**Excerpted records:**
<<<<
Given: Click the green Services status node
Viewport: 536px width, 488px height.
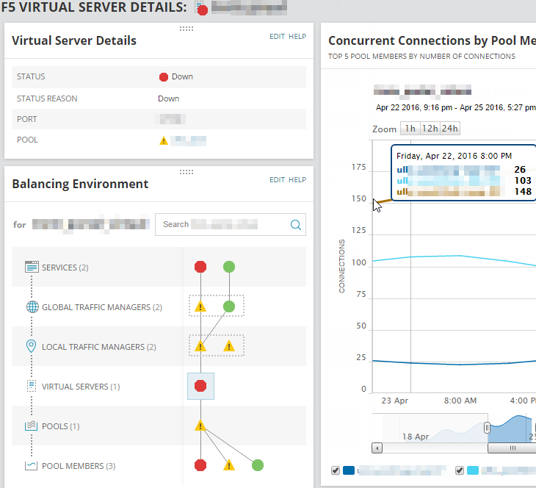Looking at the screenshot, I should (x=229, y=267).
>>>>
<<<<
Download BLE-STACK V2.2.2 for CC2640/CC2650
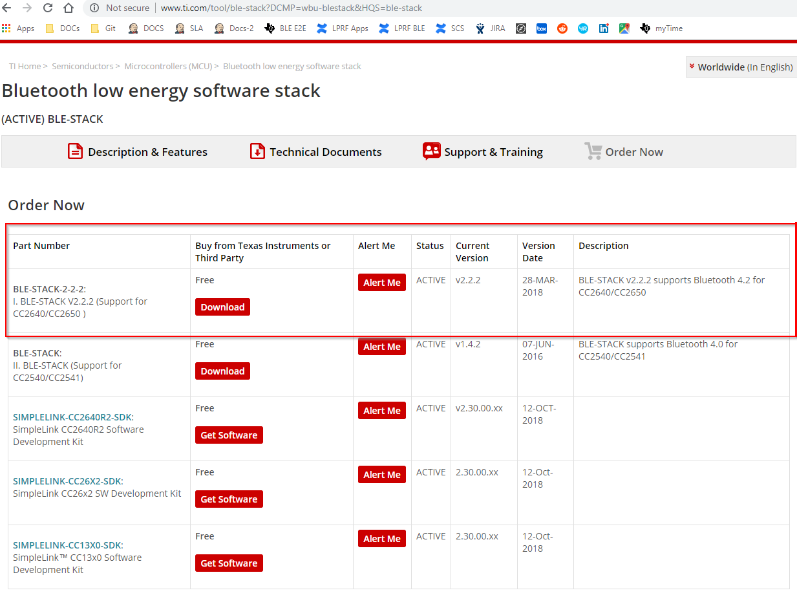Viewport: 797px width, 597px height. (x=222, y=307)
>>>>
**Stated exercise:**
Rewrite the listing lines, starting with the line containing "Given: Click the green Services status node" and going on through the line containing "Looking at the", with "green" replaced by "gray" and nothing else changed. Leave the pictures out of your answer.

**Written response:**
Given: Click the gray Services status node
Viewport: 536px width, 488px height.
Looking at the screenshot, I should (x=229, y=267).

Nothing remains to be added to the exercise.